We should expect the pattern of the past to continue. Countries will continue to borrow too much in foreign currencies when times are good, and to default when their economies sour. Truly long-term investors who can lend for decades without worrying should make a decent return, punctuated by awful periods of loss. Everyone else has to worry about the boom-bust cycle.
It feels like the emerging-market boom was turning to bust last year, before the Fed changed course. But the yield on emerging-market hard-currency bonds isn’t especially high, with the main measure, JP Morgan ’s EMBI Global Diversified Index, yielding 3.5 percentage points above Treasurys. That is down from 4.2 points at the start of the year and in the middle of the range since 2010.

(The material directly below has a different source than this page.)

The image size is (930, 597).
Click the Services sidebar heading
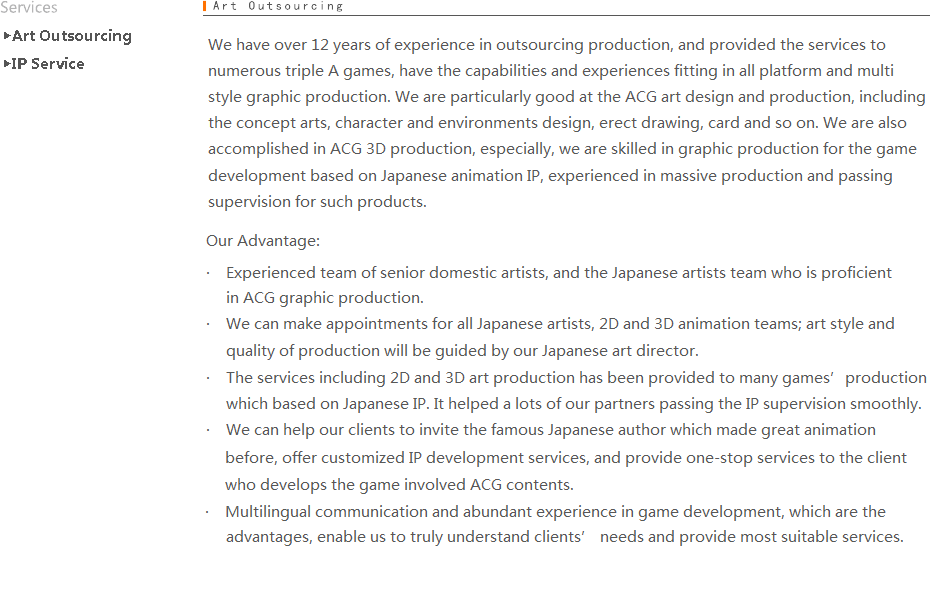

Plenty of risks remain. Companies in emerging countries have borrowed heavily in foreign currencies, debt which might end up being taken on by their governments in a crisis. Across both public and private sectors, emerging countries need to refinance $3.9 trillion of debt by the end of next year, according to the Institute of International Finance, which represents major banks and investors. Populists have come to power in many countries in the emerging world (as well as the developed world), and historically populists have had little respect for the norms of finance. Perhaps worst of all, the Fed might only be on pause temporarily; in recent decades Fed hikes and a strong dollar have often led to waves of emerging-market defaults.
History shows that these dangers tend to be exaggerated, and lending to emerging market governments on average works out. But the reward is there because the risks are genuine, and most investors cannot wait long enough to be sure of the average return.